Work instructions ::
Transcribe the records below. Leave every line exactly as written.
-- Data for analysis follows --
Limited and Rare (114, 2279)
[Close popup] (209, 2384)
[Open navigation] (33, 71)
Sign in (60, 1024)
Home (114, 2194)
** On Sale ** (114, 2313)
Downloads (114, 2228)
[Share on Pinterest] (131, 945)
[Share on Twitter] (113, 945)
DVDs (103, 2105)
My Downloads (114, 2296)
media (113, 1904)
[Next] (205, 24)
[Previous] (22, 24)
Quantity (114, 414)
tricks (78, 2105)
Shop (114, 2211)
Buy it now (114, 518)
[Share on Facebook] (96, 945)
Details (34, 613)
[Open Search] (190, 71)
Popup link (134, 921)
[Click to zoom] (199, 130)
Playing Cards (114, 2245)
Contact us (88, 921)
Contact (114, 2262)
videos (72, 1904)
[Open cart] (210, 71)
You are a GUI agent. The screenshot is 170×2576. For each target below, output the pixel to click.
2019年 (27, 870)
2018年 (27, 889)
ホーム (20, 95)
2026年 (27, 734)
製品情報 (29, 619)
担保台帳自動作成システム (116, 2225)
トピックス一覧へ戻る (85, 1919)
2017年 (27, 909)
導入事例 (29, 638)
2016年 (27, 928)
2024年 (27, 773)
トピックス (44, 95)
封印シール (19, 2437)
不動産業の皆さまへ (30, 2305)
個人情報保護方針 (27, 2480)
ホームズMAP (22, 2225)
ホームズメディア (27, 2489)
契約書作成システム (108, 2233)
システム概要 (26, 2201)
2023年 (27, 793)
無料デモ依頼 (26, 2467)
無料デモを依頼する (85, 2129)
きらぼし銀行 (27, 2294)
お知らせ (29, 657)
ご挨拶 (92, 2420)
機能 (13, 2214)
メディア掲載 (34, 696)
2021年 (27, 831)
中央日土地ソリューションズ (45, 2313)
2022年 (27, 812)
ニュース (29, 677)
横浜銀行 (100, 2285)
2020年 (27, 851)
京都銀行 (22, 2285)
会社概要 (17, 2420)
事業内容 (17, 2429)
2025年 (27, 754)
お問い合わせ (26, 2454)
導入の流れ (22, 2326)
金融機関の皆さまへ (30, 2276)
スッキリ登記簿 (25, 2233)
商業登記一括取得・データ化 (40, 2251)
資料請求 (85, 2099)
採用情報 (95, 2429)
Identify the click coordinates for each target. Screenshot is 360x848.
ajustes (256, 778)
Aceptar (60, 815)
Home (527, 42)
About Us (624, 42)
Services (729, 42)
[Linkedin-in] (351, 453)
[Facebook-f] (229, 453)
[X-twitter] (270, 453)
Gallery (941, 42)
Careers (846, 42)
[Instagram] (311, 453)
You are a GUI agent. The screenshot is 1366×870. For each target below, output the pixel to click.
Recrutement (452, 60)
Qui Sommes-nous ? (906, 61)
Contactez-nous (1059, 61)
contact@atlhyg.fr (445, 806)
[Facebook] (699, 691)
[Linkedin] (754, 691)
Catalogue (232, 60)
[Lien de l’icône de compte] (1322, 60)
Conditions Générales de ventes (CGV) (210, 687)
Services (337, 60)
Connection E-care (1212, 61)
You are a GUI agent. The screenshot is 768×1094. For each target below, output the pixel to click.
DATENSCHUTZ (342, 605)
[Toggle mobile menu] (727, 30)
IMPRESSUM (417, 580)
-- Data for analysis concluded --
Your solution ::
Limited and Rare (114, 2279)
[Close popup] (209, 2384)
[Open navigation] (33, 71)
Sign in (60, 1024)
Home (114, 2194)
** On Sale ** (114, 2313)
Downloads (114, 2228)
[Share on Pinterest] (131, 945)
[Share on Twitter] (113, 945)
DVDs (103, 2105)
My Downloads (114, 2296)
media (113, 1904)
[Next] (205, 24)
[Previous] (22, 24)
Quantity (114, 414)
tricks (78, 2105)
Shop (114, 2211)
Buy it now (114, 518)
[Share on Facebook] (96, 945)
Details (34, 613)
[Open Search] (190, 71)
Popup link (134, 921)
[Click to zoom] (199, 130)
Playing Cards (114, 2245)
Contact us (88, 921)
Contact (114, 2262)
videos (72, 1904)
[Open cart] (210, 71)
You are a GUI agent. The screenshot is 170×2576. For each target below, output the pixel to click.
2019年 (27, 870)
2018年 (27, 889)
ホーム (20, 95)
2026年 (27, 734)
製品情報 (29, 619)
担保台帳自動作成システム (116, 2225)
トピックス一覧へ戻る (85, 1919)
2017年 (27, 909)
導入事例 (29, 638)
2016年 (27, 928)
2024年 (27, 773)
トピックス (44, 95)
封印シール (19, 2437)
不動産業の皆さまへ (30, 2305)
個人情報保護方針 (27, 2480)
ホームズMAP (22, 2225)
ホームズメディア (27, 2489)
契約書作成システム (108, 2233)
システム概要 (26, 2201)
2023年 (27, 793)
無料デモ依頼 (26, 2467)
無料デモを依頼する (85, 2129)
きらぼし銀行 (27, 2294)
お知らせ (29, 657)
ご挨拶 (92, 2420)
機能 (13, 2214)
メディア掲載 (34, 696)
2021年 (27, 831)
中央日土地ソリューションズ (45, 2313)
2022年 (27, 812)
ニュース (29, 677)
横浜銀行 (100, 2285)
2020年 (27, 851)
京都銀行 (22, 2285)
会社概要 (17, 2420)
事業内容 (17, 2429)
2025年 (27, 754)
お問い合わせ (26, 2454)
導入の流れ (22, 2326)
金融機関の皆さまへ (30, 2276)
スッキリ登記簿 (25, 2233)
商業登記一括取得・データ化 (40, 2251)
資料請求 (85, 2099)
採用情報 (95, 2429)
Identify the click coordinates for each target. Screenshot is 360x848.
ajustes (256, 778)
Aceptar (60, 815)
Home (527, 42)
About Us (624, 42)
Services (729, 42)
[Linkedin-in] (351, 453)
[Facebook-f] (229, 453)
[X-twitter] (270, 453)
Gallery (941, 42)
Careers (846, 42)
[Instagram] (311, 453)
You are a GUI agent. The screenshot is 1366×870. For each target below, output the pixel to click.
Recrutement (452, 60)
Qui Sommes-nous ? (906, 61)
Contactez-nous (1059, 61)
contact@atlhyg.fr (445, 806)
[Facebook] (699, 691)
[Linkedin] (754, 691)
Catalogue (232, 60)
[Lien de l’icône de compte] (1322, 60)
Conditions Générales de ventes (CGV) (210, 687)
Services (337, 60)
Connection E-care (1212, 61)
You are a GUI agent. The screenshot is 768×1094. For each target below, output the pixel to click.
DATENSCHUTZ (342, 605)
[Toggle mobile menu] (727, 30)
IMPRESSUM (417, 580)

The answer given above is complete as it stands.